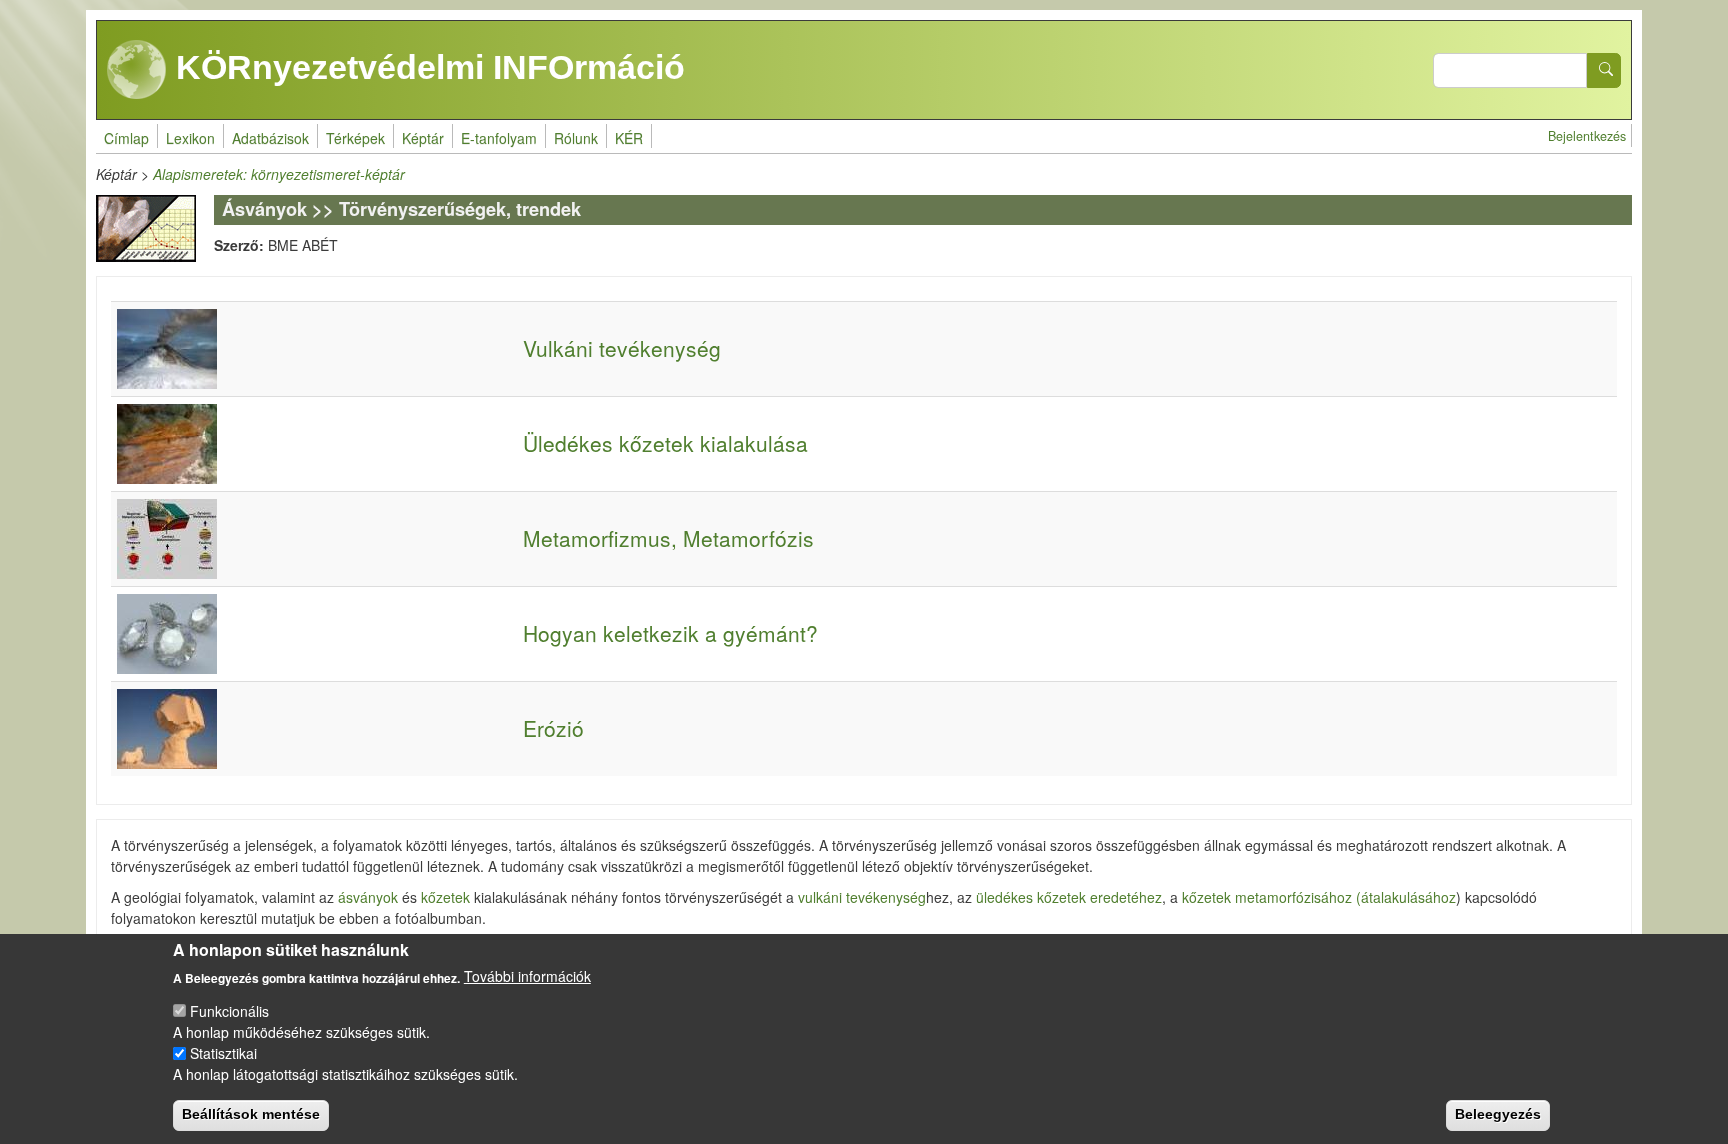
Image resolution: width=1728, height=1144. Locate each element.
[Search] (1604, 70)
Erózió (553, 728)
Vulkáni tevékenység (622, 348)
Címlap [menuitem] (126, 138)
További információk (527, 976)
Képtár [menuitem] (423, 138)
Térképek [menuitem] (355, 138)
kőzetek (445, 897)
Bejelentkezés (1587, 136)
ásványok (368, 897)
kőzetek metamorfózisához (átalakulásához (1317, 897)
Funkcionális (229, 1011)
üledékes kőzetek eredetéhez (1069, 897)
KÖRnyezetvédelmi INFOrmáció (426, 67)
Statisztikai (223, 1053)
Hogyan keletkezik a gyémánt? (670, 633)
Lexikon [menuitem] (190, 138)
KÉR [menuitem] (629, 138)
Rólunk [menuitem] (576, 138)
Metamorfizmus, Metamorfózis (668, 538)
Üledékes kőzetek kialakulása (665, 443)
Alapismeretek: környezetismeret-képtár (279, 174)
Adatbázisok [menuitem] (270, 138)
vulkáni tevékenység (862, 897)
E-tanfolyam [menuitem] (499, 138)
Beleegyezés (1498, 1114)
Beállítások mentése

● WHAT THIS TASK INVOLVES: Lines from the one containing "Rólunk [menuitem] (576, 138)" through the last line of the records, restated word for word: that is the whole response.

● OUTPUT OF THE TASK:
Rólunk [menuitem] (576, 138)
Metamorfizmus, Metamorfózis (668, 538)
Üledékes kőzetek kialakulása (665, 443)
Alapismeretek: környezetismeret-képtár (279, 174)
Adatbázisok [menuitem] (270, 138)
vulkáni tevékenység (862, 897)
E-tanfolyam [menuitem] (499, 138)
Beleegyezés (1498, 1114)
Beállítások mentése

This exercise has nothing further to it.